James Bond is known for wearing sports watches like the Rolex Submariner and the Omega Seamaster with everything, from polos and camp shirts to suits and black tie. From a traditional perspective, such watches should be worn only with sportswear and not with dressier outfits. The practice of wearing a sports or professional watch with a suit is common now, but just because a watch is expensive and well-made doesn’t mean it goes well with all fine clothing. For dressy outfits, the dress watch exists.
A dress watch is simpler, lighter and overall more elegant than a sports or professional watch. Typically the case is thinner, the bezel is narrower, the crown is smaller and the dial is simler, though it can have complications.A sub-seconds dial is the more common detail they have, something that goes back to pocket watches. Often it has a leather (calf or exotic) strap rather than a metal bracelet.
Though we remember Sean Connery’s Rolex Submariner in the four Bond films, in most of Connery’s Bond films he also occasionally wears with his suits or black tie a gold dress watch. This watch has a white or champagne dial and a black leather strap. It may not be as iconic as the Rolex Submariner, but it goes much better with the dressier clothing. Though Connery occasionally commits the faux pas of wearing his Rolex diving watch with his suits, he only wears his Rolex once with black tie, with the white dinner jacket in Goldfinger‘s opening scene. However, Bond has an excuse in this case: he had just been diving!
Sean Connery’s dress watch is visible in Dr. No, From Russia with Love, Goldfinger, You Only Live Twice and Diamonds Are Forever. While the watch looks the same in screen in all five films, it may not be the same watch in every film. The make and model of the watch has never been positively identified. Dell Deaton of James Bond Watches believes that he has identified this watch as a Gruen Precision 510, with a sub-seconds dial and Arabic numerals at 3, 6, 9 and 12, but there are no photos available that can confirm this.
Photos taken of Sean Connery and Brigitte Bardot by Terry O’Neill in either 1967 or 1968 show Connery wearing a gold watch that looks like the same one he wears in the Bond films. The cases is likely a standard 33-34 mm case, usual for dress watches of the era. It’s a very thin watch, signifying it’s a typical manual wind rather than an automatic. The bezel is very narrow, making the dial look large for a watch of its size, and the dial has simple stick indicies and an ordinary second hand. The crown is small. The lugs are straight without much or any taper. Connery wears it on a black crocodile strap.
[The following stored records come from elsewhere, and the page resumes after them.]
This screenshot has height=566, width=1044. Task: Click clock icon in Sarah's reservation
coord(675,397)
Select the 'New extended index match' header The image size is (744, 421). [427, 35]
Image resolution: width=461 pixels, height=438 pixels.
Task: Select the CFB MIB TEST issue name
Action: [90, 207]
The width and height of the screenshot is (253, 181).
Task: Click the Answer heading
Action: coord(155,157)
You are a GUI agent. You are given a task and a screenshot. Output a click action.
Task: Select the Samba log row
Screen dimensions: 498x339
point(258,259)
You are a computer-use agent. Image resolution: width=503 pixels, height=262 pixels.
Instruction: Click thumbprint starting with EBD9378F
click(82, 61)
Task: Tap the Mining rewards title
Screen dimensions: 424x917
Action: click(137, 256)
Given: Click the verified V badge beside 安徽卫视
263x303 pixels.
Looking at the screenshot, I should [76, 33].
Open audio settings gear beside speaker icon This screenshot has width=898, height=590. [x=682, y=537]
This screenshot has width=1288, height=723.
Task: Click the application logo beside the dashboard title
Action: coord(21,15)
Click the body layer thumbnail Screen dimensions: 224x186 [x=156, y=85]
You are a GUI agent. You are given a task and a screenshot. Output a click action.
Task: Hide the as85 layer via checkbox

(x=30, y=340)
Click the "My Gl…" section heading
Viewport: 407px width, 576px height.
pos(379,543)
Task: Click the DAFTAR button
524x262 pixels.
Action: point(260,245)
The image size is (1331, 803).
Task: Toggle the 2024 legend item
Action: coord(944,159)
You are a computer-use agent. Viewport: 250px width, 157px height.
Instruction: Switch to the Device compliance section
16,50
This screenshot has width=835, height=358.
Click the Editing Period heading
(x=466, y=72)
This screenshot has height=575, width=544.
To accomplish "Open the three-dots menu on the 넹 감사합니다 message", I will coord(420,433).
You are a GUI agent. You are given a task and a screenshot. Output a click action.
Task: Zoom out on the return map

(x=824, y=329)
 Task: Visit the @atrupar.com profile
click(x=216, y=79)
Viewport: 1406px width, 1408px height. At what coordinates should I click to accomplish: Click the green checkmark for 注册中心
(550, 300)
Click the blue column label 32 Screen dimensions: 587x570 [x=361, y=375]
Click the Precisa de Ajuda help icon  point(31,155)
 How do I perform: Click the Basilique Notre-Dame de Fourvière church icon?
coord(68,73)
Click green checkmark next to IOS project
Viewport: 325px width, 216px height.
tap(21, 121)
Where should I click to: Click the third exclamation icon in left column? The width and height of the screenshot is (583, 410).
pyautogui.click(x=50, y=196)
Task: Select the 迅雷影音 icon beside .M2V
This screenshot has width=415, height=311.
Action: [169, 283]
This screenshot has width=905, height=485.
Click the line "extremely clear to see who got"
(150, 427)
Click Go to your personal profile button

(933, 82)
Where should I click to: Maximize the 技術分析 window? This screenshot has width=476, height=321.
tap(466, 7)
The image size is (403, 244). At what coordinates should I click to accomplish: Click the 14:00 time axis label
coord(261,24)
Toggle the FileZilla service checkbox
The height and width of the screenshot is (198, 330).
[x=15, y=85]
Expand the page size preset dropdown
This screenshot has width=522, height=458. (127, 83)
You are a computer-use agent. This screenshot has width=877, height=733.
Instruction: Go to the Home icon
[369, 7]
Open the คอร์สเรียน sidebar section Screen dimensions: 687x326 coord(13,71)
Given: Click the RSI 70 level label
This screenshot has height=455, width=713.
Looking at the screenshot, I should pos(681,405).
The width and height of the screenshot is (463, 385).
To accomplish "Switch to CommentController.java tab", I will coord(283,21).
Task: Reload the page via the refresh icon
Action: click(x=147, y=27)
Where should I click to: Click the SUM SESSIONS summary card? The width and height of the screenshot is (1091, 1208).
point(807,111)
This watch design was very common in the 1950s and 1960s, with it being offered by countless watchmakers throughout the world, including Rolex and Bond’s later watchmaker Omega. Other notable watchmakers such as Patek Philippe, International Watch Co. and Ulysse Nardin also made watches of this design in the 1950s and 1960s.
Connery’s watch was likely his own watch, based on it appearing in the photos with Brigitte Bardot as well as in a few photos taken surrounding the Bond films when he is not in costume. It was not likely intended to be a watch with any meaning to the James Bond character, but nevertheless because he wears it so frequently in the Bond films it is a de facto Bond watch. He wears it whenever Cubby Broccoli’s Rolex was not available to replace it or not necessary for the scene. It is frequently hidden under Connery’s wrist, judging by how often it pops out in stills taken on the sets.
After Sean Connery left the role, James Bond doesn’t again wear a dress watch until Roger Moore wears a two-tone Seiko undercover as James St. John Smythe in A View to a Kill. More recently, Daniel Craig’s Omega Seamaster Aqua Terra in some scenes of Skyfall is a sports watch, but its simple style means it can work with a suit in a pinch. It’s an elegant sports watch but a little clunky as a dress watch.